Le peuple ne se détache pas de Dieu, le peuple ne se détache pas du Coran, le peuple ne se détache pas de l’islam.

Dans une telle intégration, comment allez-vous pouvoir distinguer le monde des valeurs propres au peuple ?

La Turquie en vit la douleur.

La Turquie vit la douleur de l’opération chirurgicale consistant à séparer la chair qui colle à l’ongle.

Elle ne s’en sortira pas comme cela.

D’ailleurs nous ne pouvons pas nous en sortir comme cela.

Le port du voile est une condition humaine.

Il existe partout où vit l’homme.

Toutes les sociétés civilisées se sont couvertes elles-mêmes.

L’islam et les autres religions sémitiques qui l’ont précédé recommandaient à ces fidèles de se couvrir.

Le verdict du Coran dans ce domaine est ainsi compris et vécu depuis 14 siècles et a pénétré dans les foyers.

Cependant, le port du voile, au-delà du fait de se couvrir la tête et de s’habiller en rapport, est un cadre de confidentialité que l’islam a apporté au monde de la femme et de l’homme en empêchant qu’il y ait une représentation indigne de la sexualité.

Données fournies —
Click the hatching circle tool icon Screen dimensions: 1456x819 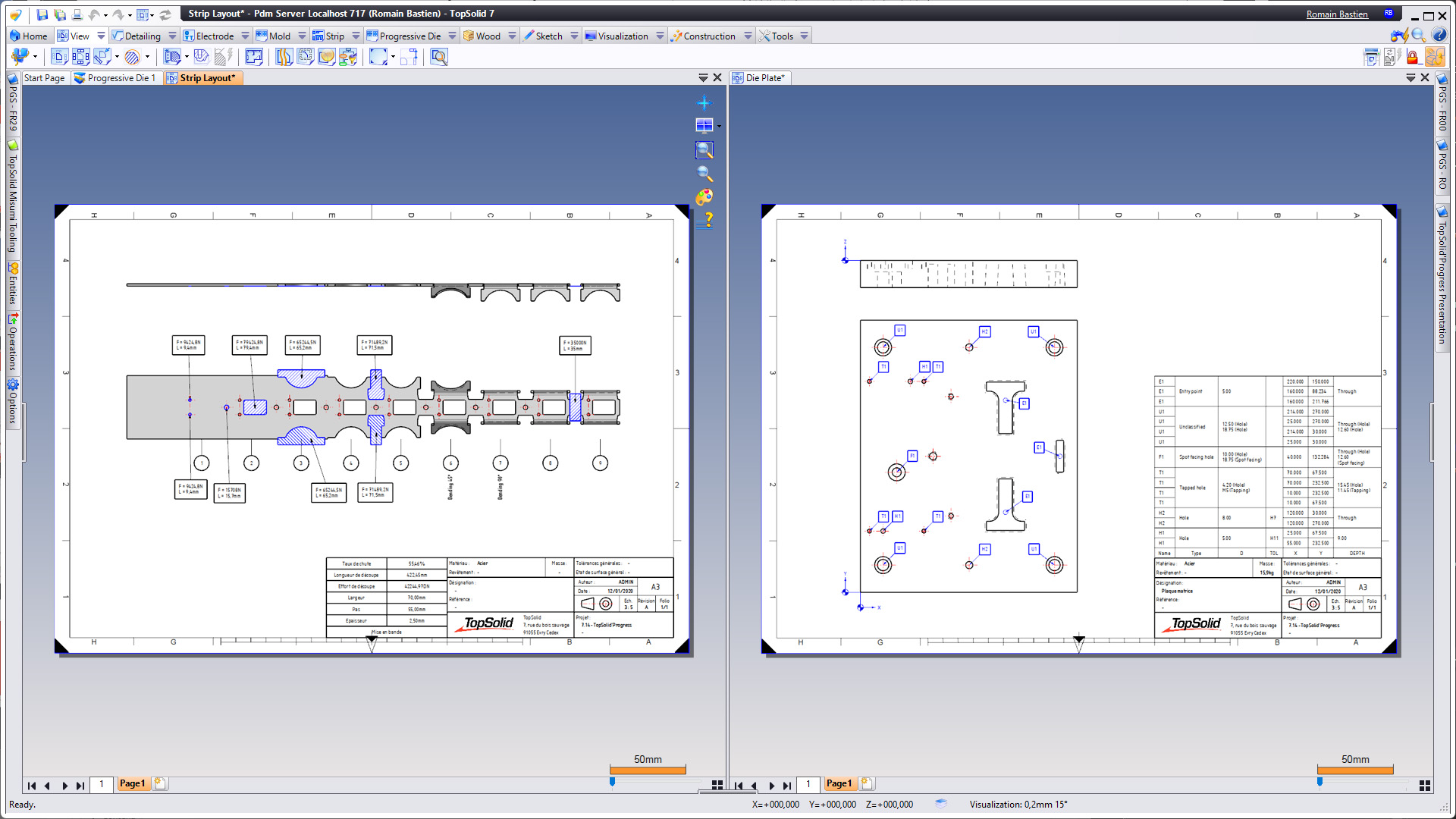(x=132, y=57)
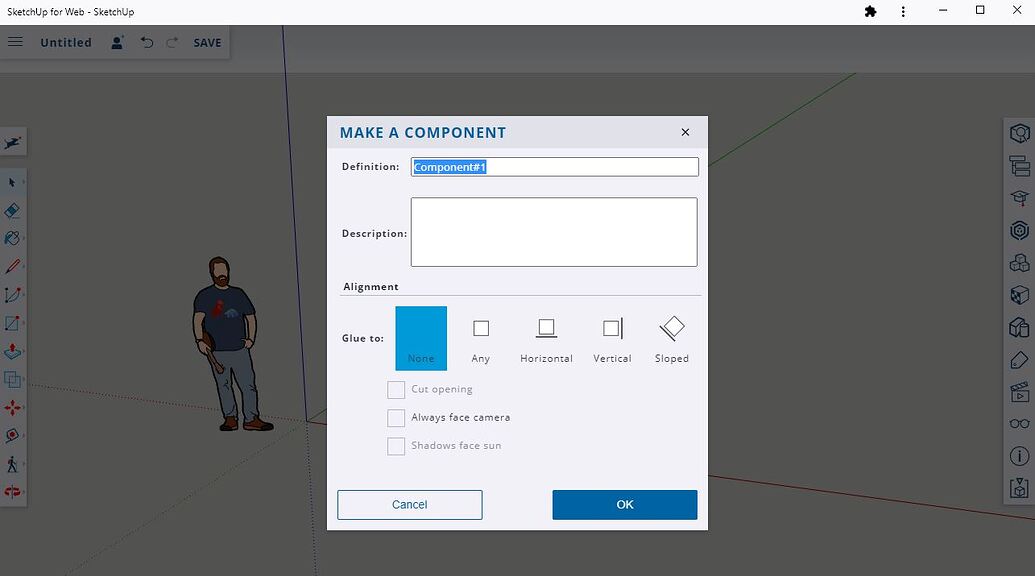The height and width of the screenshot is (576, 1035).
Task: Open the hamburger main menu
Action: (x=15, y=42)
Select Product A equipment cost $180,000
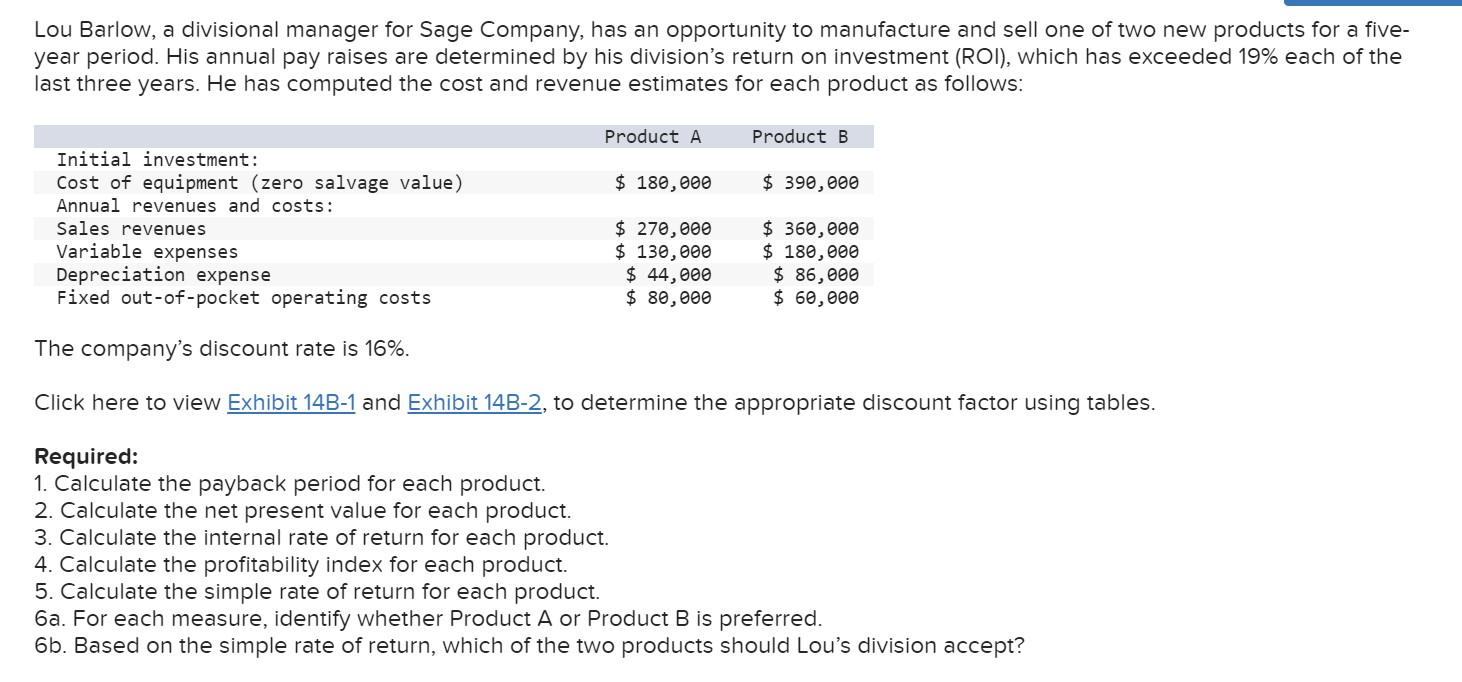 click(x=663, y=183)
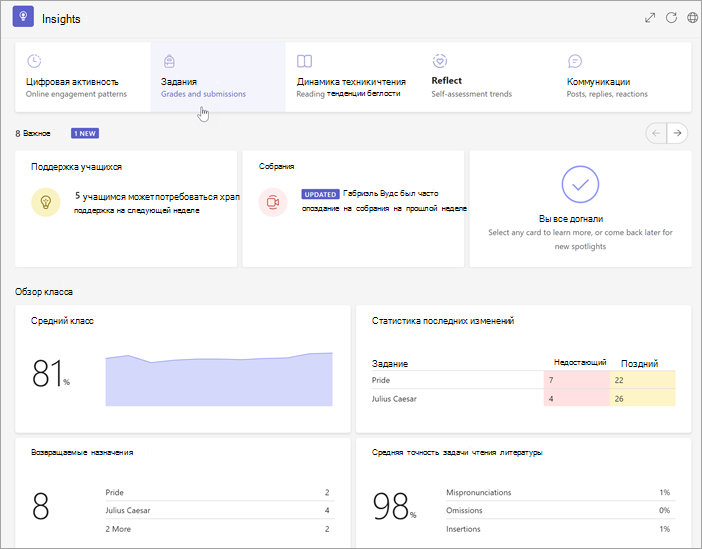The height and width of the screenshot is (549, 702).
Task: Go to next spotlight with right arrow
Action: click(x=677, y=133)
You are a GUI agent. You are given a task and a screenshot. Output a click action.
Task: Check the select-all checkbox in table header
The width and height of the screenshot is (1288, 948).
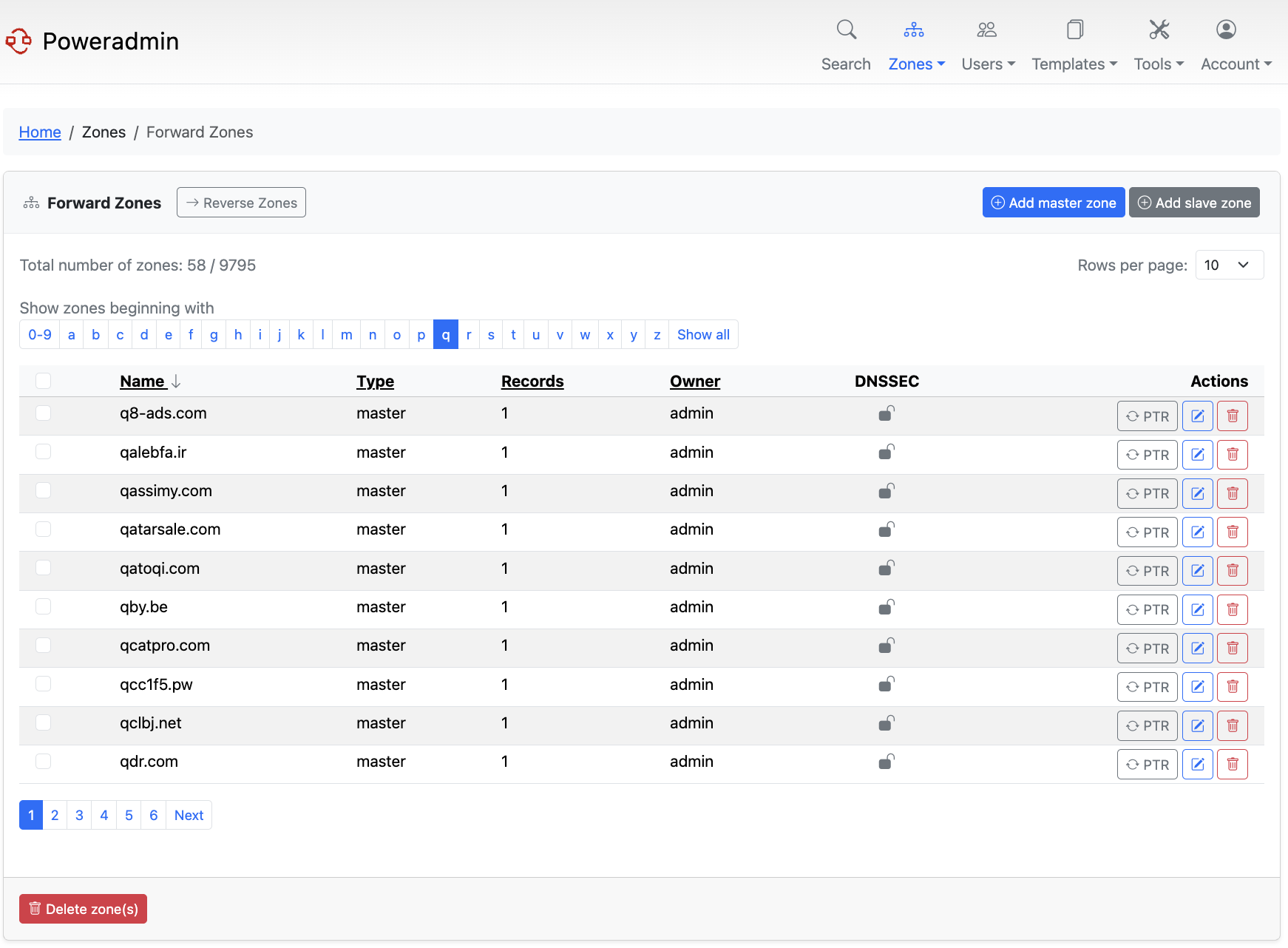click(43, 381)
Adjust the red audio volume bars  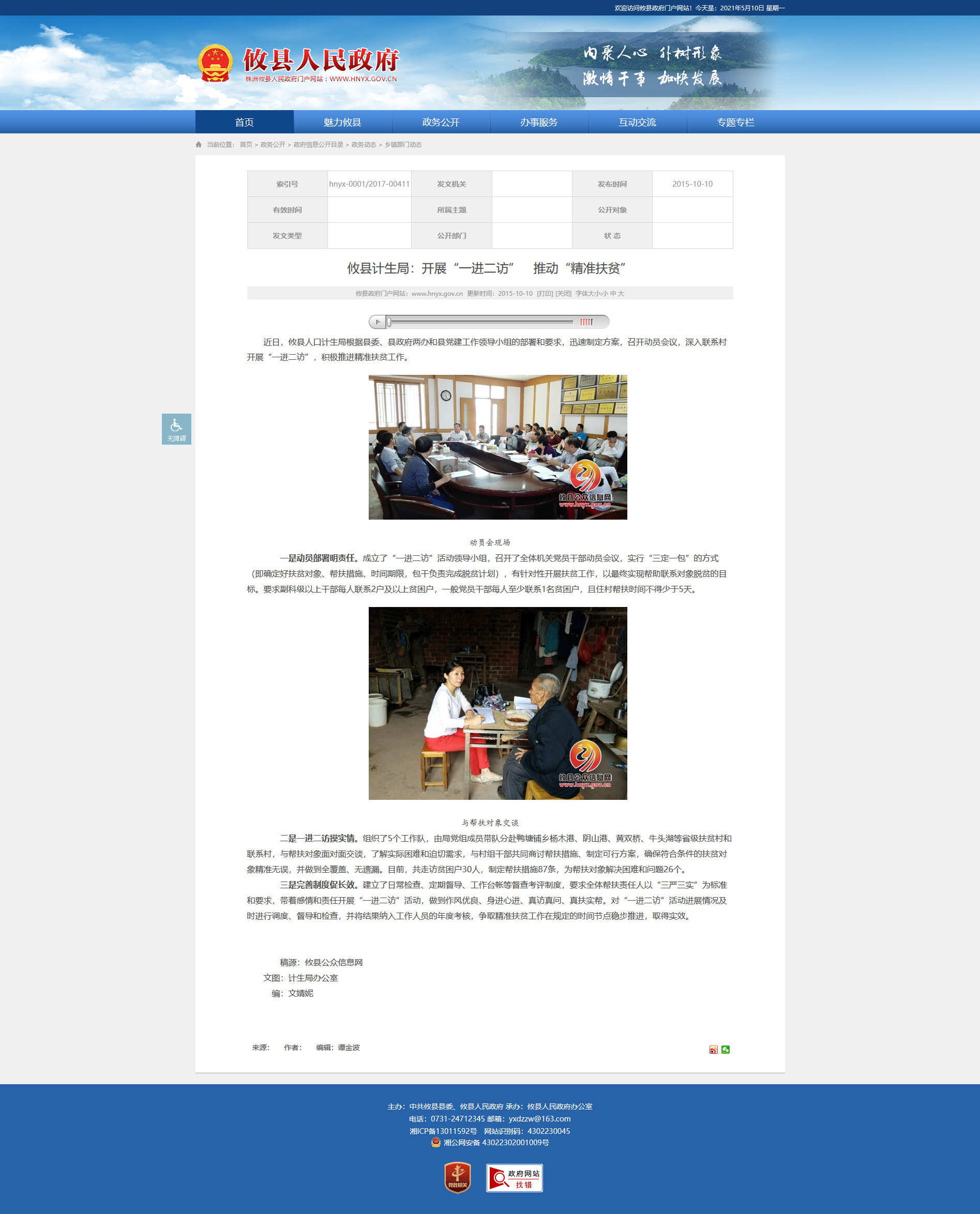(x=586, y=322)
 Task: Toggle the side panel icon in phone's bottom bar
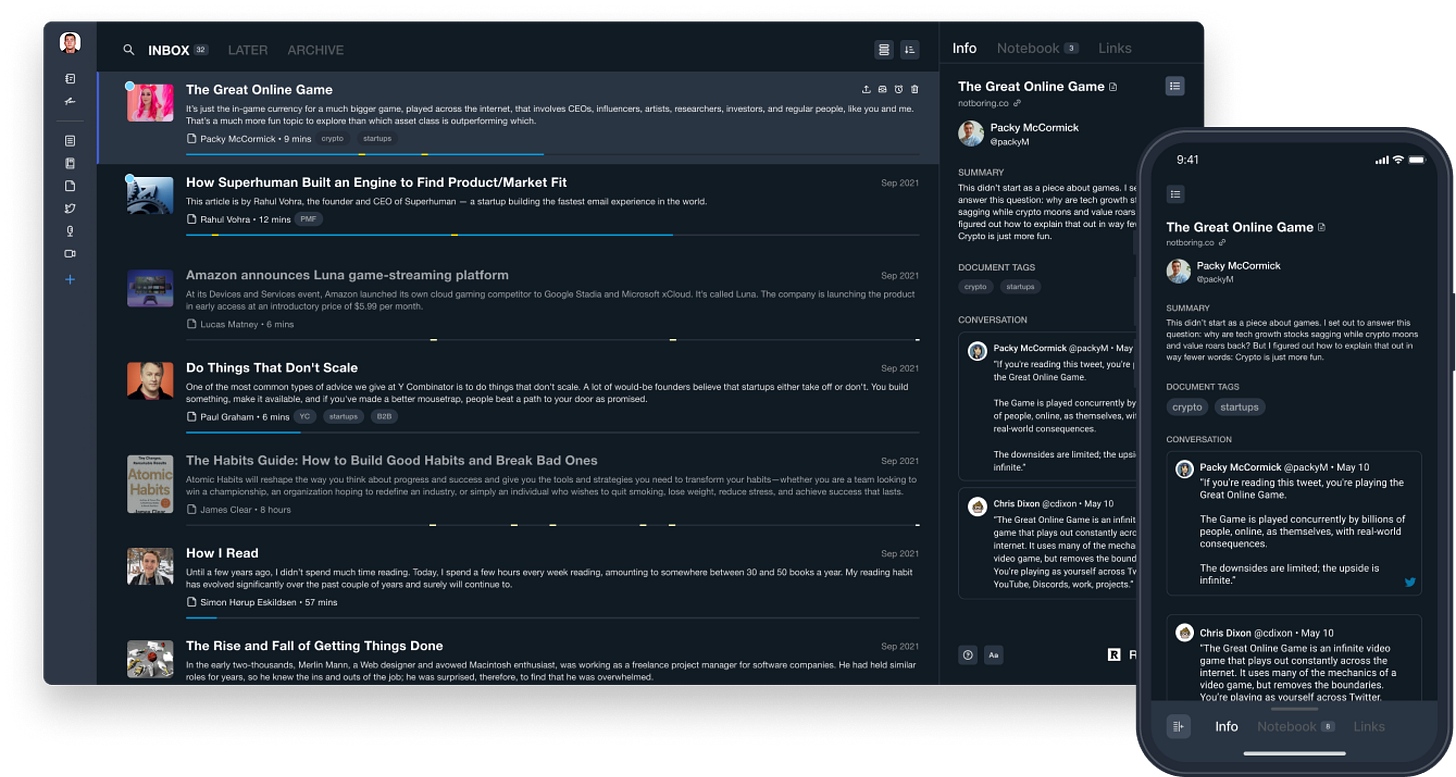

Exercice court 1 —
Reproduisez fidèlement le passage du texte fourni allant de « D’ailleurs nous ne » jusqu'à « de se couvrir. ».
Exercice court 2 —
Traduisez en anglais cette phrase du texte fourni : « Toutes les sociétés civilisées se sont couvertes elles-mêmes. »
Les items proviennent d'une source distincte de celle du texte fourni.

Réponse attendue 1 —
D’ailleurs nous ne pouvons pas nous en sortir comme cela.

Le port du voile est une condition humaine.

Il existe partout où vit l’homme.

Toutes les sociétés civilisées se sont couvertes elles-mêmes.

L’islam et les autres religions sémitiques qui l’ont précédé recommandaient à ces fidèles de se couvrir.

Réponse attendue 2 —
All civilized societies have covered themselves.